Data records
↓
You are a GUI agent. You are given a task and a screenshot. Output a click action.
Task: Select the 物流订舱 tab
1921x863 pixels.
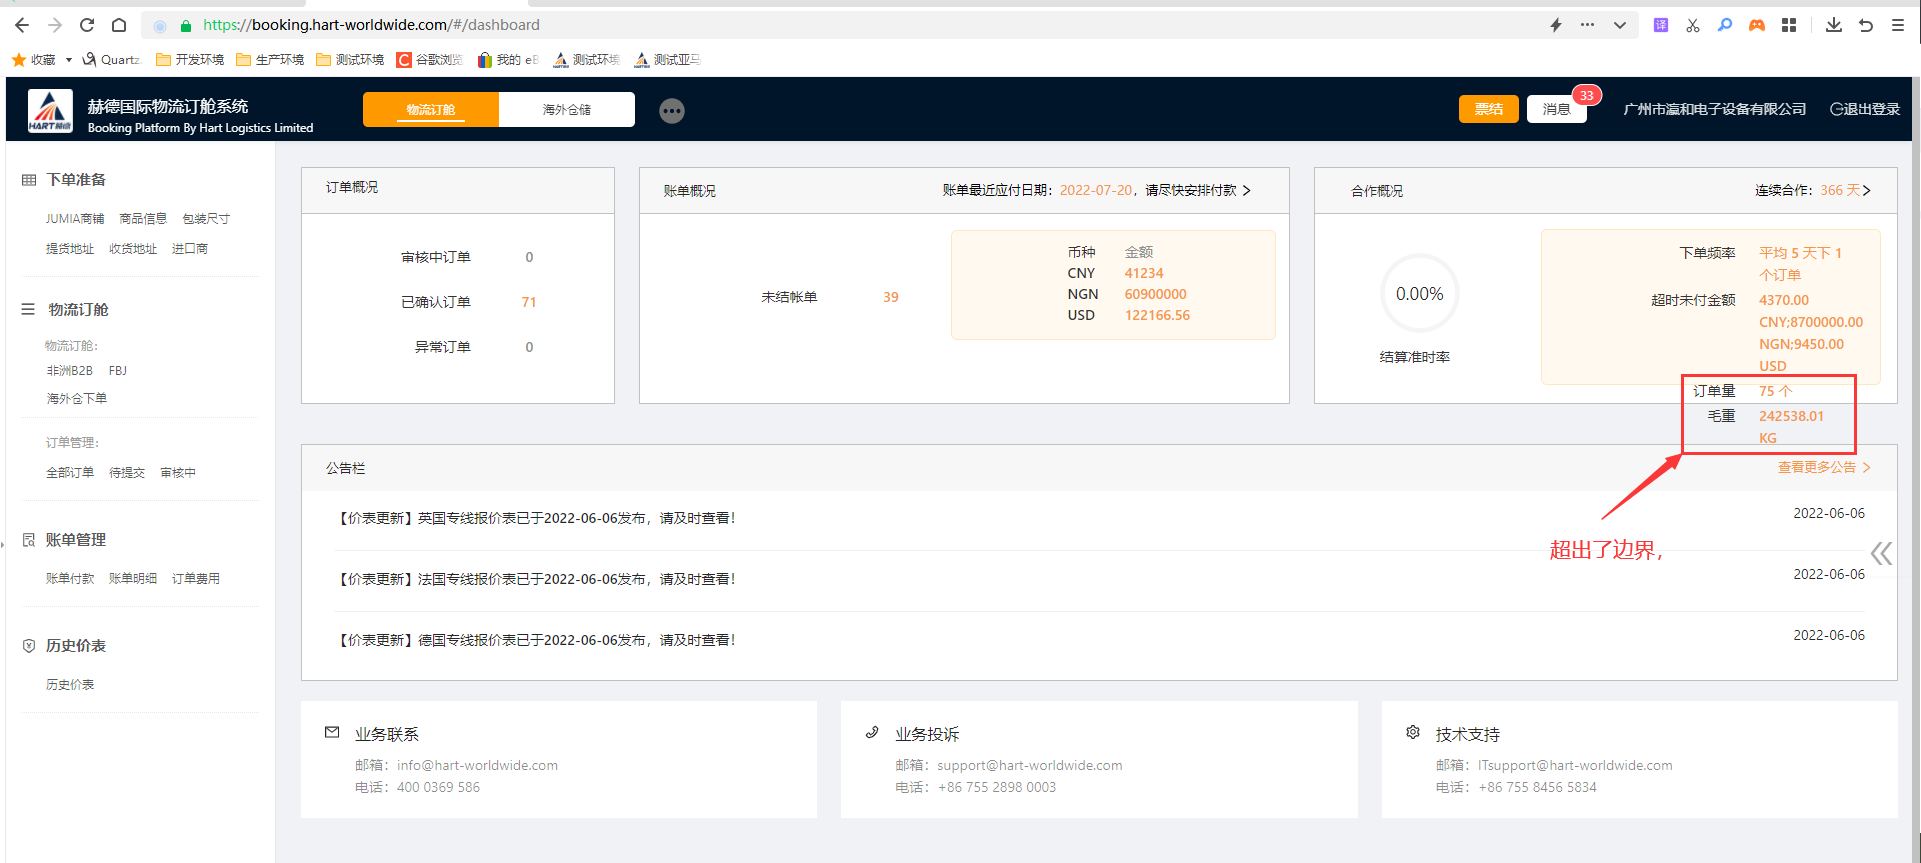[x=430, y=110]
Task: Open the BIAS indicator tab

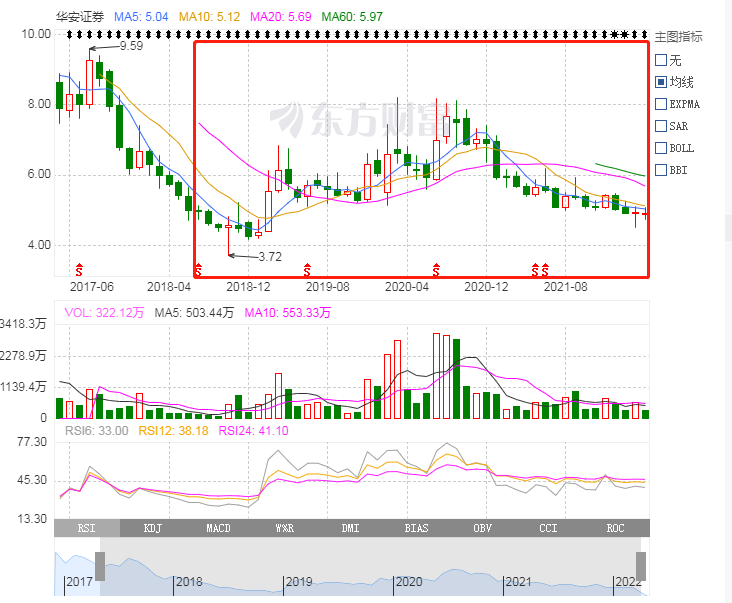Action: [x=416, y=528]
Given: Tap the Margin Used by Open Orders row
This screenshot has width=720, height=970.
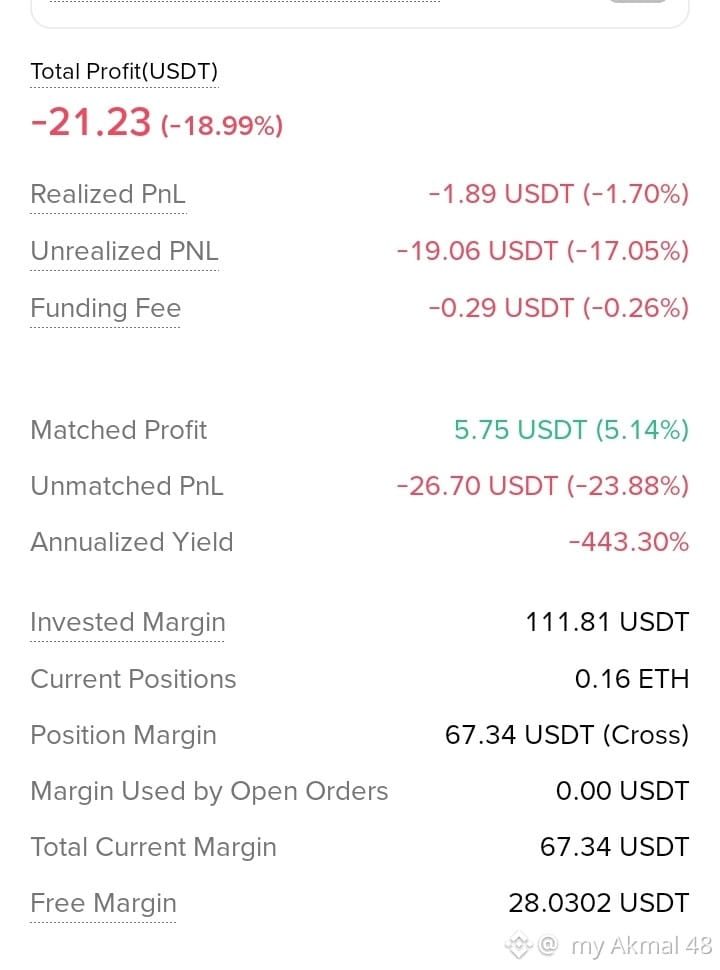Looking at the screenshot, I should point(359,791).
↑
Exercise objective
Please reproduce the records above word for word, leaving the pictures out of your answer.

Result for this exercise
You are a GUI agent. You are given a task and a screenshot. Output a click action.
Task: Select the 物流订舱 tab
1921x863 pixels.
[x=430, y=110]
Task: Open the BIAS indicator tab

Action: [x=416, y=528]
Given: Tap the Margin Used by Open Orders row
This screenshot has width=720, height=970.
Looking at the screenshot, I should point(359,791).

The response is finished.